A website (or web site) is a collection of related web pages, images, videos or other digital assets that are addressed with a common domain name or IP address in an Internet Protocol-based network. A web site is hosted on at least one web server, accessible via the Internet or a private local area network.

A web page is a document, typically written in plain text interspersed with formatting instructions of Hypertext Markup Language (HTML, XHTML). A web page may incorporate elements from other web sites with suitable markup anchors.

Web pages are accessed and transported with the Hypertext Transfer Protocol (HTTP), which may optionally employ encryption (HTTP Secure, HTTPS) to provide security and privacy for the user of the web page content. The user's application, often a web browser, renders the page content according to its HTML markup instructions onto a display terminal.

All publicly accessible web sites collectively constitute the World Wide Web.

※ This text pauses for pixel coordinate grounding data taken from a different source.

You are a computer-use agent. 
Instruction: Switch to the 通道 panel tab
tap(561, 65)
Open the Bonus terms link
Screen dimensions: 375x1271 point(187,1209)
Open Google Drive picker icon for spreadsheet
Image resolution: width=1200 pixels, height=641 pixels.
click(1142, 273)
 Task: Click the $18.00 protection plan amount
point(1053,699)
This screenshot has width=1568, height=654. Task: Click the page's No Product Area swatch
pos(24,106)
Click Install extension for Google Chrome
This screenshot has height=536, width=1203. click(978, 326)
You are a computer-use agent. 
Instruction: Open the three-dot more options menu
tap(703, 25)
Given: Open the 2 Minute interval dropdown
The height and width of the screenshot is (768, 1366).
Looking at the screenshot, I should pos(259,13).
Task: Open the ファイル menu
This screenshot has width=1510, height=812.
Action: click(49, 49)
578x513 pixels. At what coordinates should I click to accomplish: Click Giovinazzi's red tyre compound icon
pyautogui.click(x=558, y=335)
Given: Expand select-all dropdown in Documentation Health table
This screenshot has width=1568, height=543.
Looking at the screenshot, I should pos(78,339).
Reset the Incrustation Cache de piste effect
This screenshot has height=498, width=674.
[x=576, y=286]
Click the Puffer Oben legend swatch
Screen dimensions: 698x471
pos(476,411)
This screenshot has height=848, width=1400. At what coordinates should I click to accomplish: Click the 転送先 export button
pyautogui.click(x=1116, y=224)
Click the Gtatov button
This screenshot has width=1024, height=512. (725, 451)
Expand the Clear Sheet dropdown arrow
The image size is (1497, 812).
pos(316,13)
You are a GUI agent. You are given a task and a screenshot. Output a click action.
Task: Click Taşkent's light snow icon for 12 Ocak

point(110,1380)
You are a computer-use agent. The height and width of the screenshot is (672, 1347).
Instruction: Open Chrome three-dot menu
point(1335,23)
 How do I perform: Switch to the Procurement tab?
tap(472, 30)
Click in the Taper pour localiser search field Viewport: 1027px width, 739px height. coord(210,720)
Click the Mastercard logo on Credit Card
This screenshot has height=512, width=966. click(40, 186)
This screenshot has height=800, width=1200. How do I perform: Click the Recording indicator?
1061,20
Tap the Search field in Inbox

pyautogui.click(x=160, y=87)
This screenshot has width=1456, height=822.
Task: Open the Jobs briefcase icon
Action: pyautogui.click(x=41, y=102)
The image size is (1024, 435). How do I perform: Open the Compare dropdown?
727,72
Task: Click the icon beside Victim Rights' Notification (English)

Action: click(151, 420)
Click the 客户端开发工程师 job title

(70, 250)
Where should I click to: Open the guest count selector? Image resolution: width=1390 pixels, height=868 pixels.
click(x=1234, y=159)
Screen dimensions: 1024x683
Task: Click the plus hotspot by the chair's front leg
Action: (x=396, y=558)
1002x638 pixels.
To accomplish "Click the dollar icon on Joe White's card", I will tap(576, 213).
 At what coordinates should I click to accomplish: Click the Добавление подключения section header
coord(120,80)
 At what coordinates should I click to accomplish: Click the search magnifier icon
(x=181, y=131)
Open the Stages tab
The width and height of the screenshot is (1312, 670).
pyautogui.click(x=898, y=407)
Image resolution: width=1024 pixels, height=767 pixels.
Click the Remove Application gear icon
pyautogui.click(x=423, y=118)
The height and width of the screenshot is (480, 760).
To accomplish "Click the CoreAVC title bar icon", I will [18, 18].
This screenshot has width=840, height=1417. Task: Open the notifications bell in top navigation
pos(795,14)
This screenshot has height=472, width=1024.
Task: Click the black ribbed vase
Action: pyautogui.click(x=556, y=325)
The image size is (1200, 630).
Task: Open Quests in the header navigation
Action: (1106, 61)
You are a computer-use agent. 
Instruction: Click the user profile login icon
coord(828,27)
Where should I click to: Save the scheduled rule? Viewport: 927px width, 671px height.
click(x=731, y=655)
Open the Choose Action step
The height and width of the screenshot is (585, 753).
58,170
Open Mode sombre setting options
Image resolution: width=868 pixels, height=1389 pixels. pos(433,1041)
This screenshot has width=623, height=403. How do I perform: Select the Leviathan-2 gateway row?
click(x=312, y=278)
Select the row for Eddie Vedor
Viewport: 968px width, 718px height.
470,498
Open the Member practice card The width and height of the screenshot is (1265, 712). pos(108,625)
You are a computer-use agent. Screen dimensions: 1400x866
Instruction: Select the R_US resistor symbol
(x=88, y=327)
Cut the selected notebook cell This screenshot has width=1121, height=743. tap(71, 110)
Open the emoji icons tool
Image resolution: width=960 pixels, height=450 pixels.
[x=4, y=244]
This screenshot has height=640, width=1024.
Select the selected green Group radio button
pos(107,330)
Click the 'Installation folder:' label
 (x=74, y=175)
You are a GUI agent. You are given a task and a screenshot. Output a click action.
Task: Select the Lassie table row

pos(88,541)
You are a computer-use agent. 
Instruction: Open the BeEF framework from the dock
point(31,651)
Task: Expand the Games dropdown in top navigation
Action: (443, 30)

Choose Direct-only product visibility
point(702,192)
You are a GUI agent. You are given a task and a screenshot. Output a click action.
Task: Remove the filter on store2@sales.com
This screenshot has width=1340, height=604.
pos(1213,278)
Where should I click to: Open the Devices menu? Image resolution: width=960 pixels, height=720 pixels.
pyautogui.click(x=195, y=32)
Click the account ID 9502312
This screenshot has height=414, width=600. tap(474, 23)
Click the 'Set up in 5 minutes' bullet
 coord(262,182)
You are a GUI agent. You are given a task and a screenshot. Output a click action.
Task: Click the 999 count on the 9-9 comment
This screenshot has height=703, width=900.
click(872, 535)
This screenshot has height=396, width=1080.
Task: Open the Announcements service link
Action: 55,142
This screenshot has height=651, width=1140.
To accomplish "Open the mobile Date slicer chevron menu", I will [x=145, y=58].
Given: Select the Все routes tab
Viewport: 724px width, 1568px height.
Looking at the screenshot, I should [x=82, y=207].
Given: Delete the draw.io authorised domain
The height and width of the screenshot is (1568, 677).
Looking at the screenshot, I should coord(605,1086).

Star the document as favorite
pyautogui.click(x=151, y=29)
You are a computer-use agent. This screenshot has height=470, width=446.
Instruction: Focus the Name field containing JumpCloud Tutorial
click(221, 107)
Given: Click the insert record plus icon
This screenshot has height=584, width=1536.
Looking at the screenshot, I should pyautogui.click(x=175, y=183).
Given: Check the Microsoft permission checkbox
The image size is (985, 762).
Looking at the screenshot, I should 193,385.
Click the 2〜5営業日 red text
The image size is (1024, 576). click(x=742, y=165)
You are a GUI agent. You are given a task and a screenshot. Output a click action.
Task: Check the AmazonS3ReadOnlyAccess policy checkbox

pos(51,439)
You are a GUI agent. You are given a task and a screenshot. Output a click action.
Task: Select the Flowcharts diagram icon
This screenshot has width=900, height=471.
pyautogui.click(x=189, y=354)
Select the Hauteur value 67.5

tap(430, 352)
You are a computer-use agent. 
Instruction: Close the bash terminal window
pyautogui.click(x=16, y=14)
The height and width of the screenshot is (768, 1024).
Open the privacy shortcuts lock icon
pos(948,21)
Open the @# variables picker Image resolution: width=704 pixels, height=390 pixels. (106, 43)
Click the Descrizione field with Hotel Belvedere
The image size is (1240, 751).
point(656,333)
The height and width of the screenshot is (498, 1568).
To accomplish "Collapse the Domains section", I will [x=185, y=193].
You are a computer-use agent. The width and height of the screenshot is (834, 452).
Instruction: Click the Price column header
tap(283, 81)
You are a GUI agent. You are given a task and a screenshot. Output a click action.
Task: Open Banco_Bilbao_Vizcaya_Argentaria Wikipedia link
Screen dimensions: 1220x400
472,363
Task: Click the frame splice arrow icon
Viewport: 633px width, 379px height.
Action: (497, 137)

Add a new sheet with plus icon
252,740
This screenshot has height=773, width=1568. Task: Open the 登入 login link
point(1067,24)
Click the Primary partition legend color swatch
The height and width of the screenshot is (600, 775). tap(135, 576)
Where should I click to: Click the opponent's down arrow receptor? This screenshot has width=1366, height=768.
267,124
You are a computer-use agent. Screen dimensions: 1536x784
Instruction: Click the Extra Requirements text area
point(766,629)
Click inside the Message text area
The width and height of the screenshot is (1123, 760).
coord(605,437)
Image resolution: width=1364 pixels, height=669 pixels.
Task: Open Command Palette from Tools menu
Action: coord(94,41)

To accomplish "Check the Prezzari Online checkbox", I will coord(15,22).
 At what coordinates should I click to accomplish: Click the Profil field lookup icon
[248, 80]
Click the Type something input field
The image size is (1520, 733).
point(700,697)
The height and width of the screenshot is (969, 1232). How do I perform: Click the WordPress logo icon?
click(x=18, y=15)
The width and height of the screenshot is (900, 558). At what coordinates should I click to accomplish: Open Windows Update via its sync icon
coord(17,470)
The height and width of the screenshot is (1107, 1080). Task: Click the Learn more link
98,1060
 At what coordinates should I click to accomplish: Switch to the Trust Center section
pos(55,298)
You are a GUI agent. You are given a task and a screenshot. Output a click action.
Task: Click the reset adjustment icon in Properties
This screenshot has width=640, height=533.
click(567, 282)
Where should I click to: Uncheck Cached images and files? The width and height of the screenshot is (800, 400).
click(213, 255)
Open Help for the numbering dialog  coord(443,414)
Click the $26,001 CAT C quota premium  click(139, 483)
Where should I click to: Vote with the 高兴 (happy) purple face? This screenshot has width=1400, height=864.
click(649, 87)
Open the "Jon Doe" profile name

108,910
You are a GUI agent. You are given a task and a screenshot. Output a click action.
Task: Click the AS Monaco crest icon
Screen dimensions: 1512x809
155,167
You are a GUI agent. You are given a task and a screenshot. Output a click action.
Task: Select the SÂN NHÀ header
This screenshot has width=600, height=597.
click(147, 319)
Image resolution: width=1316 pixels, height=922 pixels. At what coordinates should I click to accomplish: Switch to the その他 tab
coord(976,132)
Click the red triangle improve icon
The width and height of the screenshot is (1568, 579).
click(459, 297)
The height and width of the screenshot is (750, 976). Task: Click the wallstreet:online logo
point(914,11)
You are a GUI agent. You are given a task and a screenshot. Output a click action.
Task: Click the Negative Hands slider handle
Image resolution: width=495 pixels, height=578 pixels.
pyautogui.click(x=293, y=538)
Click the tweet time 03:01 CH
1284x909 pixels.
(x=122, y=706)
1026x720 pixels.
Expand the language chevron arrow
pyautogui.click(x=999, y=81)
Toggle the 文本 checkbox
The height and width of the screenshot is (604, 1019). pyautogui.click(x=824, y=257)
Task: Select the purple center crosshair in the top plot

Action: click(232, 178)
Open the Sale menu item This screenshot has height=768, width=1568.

The pages of a web site can usually be accessed from a simple Uniform Resource Locator (URL) called the homepage. The URLs of the pages organize them into a hierarchy, although hyperlinking between them conveys the reader's perceived site structure and guides the reader's navigation of the site.

Some web sites require a subscription to access some or all of their content. Examples of subscription sites include many business sites, parts of many news sites, academic journal sites, gaming sites, message boards, web-based e-mail, services, social networking web sites, and sites providing real-time stock market data.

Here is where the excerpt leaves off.